### DIRECTION
Transcribe word for word the portion of the Audi RS3 forum thread below, starting at "## Tony_S3 (Sep" and ending at "maybe the brakes.".

# Audi RS3



## Revolver1966 (Mar 30, 2014)

First drive by Evo

http://youtu.be/9fCpMMURclE

Looking good









































































The info about different software for the TT/RS Haldex 5 software means the potential for S3 mods is huge.


----------



## BGR (Jul 23, 2014)

I don't understand the steering wheel. Why have the portion you are holding when driving aggressively be the portion without the alcantara?


----------



## Revolver1966 (Mar 30, 2014)

It makes sense after looking at the Mk6 GTI wheel. While it has perforated leather and not alcantara, it's for the same purpose (grip) and has the same downside (gets dirtier easier). The bottom of the wheel works well driving fast but the majority of your day (and dirt) will be happier using the sides.


----------



## BGR (Jul 23, 2014)

Why would you use the bottom of the wheel for driving fast?


----------



## Revolver1966 (Mar 30, 2014)

Because #racecar ? Tight steering, as long as the paddles are within reach.


----------



## BGR (Jul 23, 2014)

I would say I touch the top or bottom of the wheel about 1% of the total time when I'm driving on the track.


----------



## Revolver1966 (Mar 30, 2014)

It should be inverted. Was just trying to play devils advocate


----------



## BGR (Jul 23, 2014)

Haha ok. Yeah, inverted would seem perfect.


----------



## Revolver1966 (Mar 30, 2014)

Alcantara gets dirty easy so this may be a nod to practicality


----------



## araemo (Dec 9, 2012)

It's nice to have a parts catalog car like this to upgrade an S3 with. Those brakes, and the haldex software.. I'm definitely interested in both, and hopefully by the time I get my S3, the aftermarket will have figured some of it out.


----------



## Revolver1966 (Mar 30, 2014)

araemo said:


> It's nice to have a parts catalog car like this to upgrade an S3 with. Those brakes, and the haldex software.. I'm definitely interested in both, and hopefully by the time I get my S3, the aftermarket will have figured some of it out.


For sure! I'm excited about the Haldex software. There are always great brake options for people with $5-10K for aftermarket ones Im still curious what the difference is in the PDK and 7-speed stronic


----------



## Revolver1966 (Mar 30, 2014)

The fact it isn't a 2.0T is amazing. I'll definitely get a TT-RS in the future if it comes with S-Tronic. Tuned you're looking at GT-R numbers with the only sacrifice being where it doesn't matter.


----------



## Tony_S3 (Sep 9, 2014)

It needs more distinctive looks. Lower an A3 sport back, put on the RS3 wheels, bumper, and diffuser. Put on larger exhaust tips and you would be hard pressed to tell the difference between the RS3 pictured here and the A3 that I just mentioned. Other than maybe the brakes.

### LISTED RECORDS

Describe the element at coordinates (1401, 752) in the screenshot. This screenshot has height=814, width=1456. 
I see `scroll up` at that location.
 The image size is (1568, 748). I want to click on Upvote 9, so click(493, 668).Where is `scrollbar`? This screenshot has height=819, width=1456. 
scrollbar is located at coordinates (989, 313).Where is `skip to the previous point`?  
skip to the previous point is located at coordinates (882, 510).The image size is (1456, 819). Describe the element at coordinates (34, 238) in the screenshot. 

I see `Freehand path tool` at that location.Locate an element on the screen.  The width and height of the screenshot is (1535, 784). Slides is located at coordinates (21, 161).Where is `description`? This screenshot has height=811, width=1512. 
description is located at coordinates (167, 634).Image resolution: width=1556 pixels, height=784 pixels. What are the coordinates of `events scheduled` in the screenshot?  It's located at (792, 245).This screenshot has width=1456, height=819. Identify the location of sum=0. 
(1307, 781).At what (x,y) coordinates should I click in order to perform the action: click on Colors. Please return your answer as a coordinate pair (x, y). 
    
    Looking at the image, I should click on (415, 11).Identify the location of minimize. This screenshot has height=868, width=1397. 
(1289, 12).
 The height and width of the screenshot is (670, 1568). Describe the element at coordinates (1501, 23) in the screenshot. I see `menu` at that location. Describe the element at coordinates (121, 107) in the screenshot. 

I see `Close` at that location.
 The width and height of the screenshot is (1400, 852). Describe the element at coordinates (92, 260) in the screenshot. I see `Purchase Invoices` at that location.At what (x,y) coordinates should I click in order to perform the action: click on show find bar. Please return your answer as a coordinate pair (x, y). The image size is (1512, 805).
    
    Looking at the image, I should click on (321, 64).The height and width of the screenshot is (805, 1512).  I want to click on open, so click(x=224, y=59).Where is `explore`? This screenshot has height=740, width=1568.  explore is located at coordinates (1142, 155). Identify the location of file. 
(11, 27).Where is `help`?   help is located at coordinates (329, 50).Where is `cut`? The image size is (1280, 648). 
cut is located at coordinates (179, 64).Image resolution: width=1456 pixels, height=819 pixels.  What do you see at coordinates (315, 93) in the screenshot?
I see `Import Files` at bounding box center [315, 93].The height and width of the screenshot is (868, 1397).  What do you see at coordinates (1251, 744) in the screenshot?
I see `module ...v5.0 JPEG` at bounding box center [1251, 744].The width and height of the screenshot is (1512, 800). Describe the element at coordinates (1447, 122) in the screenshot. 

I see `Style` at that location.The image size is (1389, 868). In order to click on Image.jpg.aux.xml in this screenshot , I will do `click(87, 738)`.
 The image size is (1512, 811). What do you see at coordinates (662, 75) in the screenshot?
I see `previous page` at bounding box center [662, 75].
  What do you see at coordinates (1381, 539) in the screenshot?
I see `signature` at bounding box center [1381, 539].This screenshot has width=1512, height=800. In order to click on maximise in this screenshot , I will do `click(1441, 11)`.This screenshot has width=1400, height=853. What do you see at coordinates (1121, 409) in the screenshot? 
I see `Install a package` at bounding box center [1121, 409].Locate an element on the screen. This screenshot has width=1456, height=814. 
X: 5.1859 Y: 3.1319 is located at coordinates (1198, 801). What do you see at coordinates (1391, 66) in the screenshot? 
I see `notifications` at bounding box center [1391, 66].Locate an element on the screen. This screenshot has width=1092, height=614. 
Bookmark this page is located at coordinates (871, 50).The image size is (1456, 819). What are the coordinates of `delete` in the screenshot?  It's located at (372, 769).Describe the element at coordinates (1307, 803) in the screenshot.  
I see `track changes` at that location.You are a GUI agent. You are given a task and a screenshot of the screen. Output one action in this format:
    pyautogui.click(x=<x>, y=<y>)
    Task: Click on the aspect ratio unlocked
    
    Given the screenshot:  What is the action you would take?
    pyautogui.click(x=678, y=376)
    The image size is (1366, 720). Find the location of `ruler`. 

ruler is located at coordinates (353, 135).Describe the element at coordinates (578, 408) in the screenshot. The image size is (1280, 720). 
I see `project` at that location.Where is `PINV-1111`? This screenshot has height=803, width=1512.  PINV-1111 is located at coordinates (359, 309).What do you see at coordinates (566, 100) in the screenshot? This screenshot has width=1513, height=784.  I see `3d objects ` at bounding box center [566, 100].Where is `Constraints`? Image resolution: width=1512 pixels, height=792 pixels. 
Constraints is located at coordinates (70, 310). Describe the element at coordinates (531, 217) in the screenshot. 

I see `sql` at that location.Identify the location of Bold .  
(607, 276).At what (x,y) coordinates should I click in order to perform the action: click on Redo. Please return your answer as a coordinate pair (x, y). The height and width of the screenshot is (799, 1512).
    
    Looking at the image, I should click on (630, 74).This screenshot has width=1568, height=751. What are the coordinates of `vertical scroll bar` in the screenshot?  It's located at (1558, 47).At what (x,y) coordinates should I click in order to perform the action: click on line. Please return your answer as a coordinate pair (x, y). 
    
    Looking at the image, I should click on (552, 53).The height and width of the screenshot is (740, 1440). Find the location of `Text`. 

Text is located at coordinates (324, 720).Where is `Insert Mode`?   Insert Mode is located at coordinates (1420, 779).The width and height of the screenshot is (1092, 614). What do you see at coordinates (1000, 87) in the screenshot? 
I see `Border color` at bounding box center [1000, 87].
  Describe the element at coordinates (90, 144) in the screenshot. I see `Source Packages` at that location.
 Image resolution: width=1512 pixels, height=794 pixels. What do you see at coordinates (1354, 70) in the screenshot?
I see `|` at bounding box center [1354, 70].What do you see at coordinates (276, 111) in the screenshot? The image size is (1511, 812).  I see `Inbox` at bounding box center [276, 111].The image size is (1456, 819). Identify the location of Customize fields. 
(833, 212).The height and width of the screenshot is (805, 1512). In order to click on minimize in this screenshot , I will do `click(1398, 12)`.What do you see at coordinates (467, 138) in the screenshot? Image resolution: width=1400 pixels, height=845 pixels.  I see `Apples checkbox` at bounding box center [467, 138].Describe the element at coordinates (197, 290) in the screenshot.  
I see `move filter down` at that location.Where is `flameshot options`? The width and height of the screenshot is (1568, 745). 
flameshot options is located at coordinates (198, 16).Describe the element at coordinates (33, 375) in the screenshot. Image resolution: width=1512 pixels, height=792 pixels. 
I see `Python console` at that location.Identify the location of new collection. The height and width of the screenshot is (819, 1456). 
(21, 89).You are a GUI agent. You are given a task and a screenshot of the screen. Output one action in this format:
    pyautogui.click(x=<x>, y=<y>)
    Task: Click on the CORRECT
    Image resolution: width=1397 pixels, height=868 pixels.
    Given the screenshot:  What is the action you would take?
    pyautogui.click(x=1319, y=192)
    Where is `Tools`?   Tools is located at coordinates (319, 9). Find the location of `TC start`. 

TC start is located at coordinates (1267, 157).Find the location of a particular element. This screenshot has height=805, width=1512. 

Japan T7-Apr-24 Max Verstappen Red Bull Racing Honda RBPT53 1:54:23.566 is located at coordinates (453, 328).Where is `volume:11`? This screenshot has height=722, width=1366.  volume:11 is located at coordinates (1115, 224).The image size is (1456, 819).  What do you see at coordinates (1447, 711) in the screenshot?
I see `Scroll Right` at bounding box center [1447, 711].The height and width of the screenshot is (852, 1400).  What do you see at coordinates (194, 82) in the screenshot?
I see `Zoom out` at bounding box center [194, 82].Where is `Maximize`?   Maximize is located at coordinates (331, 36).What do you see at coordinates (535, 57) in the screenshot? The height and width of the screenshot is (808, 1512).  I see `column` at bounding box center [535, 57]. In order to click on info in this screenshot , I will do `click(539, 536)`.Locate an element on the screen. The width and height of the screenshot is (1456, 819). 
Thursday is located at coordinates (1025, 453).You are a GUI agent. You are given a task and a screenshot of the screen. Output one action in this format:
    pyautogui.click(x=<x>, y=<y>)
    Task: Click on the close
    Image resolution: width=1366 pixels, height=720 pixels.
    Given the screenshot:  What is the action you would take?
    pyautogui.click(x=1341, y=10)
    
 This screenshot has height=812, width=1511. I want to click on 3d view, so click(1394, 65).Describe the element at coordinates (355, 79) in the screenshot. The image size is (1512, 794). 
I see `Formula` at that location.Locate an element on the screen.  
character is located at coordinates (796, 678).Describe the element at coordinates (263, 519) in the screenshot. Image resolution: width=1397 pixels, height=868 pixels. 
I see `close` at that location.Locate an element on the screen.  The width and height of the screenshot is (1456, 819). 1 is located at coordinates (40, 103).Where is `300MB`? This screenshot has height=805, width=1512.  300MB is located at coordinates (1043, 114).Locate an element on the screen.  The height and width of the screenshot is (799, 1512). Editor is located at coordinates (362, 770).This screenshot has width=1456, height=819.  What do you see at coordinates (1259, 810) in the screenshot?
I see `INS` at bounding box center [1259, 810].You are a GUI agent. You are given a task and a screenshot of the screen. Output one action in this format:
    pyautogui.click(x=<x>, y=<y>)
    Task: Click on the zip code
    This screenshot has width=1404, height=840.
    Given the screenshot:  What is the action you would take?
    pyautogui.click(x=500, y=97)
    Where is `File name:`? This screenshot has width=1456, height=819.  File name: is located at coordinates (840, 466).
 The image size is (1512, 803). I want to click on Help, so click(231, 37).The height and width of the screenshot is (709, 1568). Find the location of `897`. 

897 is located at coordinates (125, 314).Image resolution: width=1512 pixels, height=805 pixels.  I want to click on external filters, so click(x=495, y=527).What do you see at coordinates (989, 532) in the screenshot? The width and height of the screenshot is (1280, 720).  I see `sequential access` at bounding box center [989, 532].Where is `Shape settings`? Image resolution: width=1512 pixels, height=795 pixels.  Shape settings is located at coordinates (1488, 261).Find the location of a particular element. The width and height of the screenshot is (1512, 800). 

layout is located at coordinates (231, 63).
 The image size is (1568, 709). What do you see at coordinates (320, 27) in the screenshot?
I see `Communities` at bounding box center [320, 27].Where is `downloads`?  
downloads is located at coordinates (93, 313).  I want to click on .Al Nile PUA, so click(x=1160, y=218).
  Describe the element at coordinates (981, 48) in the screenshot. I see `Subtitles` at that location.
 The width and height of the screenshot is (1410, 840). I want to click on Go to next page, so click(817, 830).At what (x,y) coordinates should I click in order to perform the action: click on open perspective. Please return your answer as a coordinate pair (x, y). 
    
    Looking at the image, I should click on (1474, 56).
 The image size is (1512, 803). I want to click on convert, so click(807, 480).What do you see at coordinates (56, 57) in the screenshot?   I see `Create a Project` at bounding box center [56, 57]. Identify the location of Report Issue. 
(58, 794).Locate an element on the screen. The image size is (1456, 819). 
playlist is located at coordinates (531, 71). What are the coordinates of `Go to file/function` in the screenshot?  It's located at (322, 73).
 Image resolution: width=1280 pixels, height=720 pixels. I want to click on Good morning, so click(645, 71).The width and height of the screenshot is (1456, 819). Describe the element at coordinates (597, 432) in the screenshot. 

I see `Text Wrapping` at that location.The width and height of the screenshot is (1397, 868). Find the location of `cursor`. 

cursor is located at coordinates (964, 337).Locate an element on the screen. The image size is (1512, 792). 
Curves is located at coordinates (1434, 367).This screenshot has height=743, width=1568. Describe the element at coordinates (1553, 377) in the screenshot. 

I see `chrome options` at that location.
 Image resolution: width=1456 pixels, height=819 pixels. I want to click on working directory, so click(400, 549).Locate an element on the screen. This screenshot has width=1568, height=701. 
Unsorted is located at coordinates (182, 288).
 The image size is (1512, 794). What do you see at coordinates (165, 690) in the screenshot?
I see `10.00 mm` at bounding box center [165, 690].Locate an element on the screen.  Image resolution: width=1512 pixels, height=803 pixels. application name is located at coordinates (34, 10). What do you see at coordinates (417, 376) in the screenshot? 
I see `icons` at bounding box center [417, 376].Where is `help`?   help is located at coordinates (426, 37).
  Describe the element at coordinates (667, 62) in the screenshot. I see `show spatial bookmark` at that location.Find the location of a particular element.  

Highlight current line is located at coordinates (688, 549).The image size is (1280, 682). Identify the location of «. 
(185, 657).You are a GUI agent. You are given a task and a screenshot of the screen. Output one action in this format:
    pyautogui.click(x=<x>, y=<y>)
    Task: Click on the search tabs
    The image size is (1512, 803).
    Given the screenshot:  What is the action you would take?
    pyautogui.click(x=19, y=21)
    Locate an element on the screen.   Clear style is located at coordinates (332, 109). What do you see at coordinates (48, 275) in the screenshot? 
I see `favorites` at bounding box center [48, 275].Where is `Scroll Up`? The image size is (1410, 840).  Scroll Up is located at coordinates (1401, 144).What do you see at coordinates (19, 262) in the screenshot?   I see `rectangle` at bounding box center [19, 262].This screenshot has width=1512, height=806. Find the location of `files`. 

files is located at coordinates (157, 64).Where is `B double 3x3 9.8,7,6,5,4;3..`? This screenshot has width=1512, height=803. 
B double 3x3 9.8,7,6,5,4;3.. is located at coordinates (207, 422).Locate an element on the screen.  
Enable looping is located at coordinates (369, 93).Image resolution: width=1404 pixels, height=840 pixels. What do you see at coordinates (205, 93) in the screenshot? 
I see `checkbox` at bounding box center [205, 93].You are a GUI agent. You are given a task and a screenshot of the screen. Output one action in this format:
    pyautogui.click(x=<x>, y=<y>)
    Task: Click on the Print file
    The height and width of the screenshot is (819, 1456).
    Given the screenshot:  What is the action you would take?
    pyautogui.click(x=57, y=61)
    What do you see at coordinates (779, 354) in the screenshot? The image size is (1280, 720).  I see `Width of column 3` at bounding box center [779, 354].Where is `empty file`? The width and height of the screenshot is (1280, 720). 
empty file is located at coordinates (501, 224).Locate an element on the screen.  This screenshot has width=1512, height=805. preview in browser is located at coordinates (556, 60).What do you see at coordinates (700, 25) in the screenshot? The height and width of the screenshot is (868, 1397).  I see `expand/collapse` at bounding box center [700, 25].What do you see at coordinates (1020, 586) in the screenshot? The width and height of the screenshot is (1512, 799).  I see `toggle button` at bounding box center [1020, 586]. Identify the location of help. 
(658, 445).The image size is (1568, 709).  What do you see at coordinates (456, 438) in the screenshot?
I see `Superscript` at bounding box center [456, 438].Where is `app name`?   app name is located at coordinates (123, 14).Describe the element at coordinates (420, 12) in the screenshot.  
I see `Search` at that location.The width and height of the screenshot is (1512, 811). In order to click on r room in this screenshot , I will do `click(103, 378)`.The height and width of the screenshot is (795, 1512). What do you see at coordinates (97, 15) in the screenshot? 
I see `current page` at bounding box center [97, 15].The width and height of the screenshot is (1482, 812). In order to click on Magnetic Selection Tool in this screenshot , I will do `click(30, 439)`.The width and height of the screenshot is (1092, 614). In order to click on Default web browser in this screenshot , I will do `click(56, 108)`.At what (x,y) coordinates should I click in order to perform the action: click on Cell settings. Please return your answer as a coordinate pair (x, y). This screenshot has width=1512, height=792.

### SOLUTION FOR THIS EXERCISE
## Tony_S3 (Sep 9, 2014)

It needs more distinctive looks. Lower an A3 sport back, put on the RS3 wheels, bumper, and diffuser. Put on larger exhaust tips and you would be hard pressed to tell the difference between the RS3 pictured here and the A3 that I just mentioned. Other than maybe the brakes.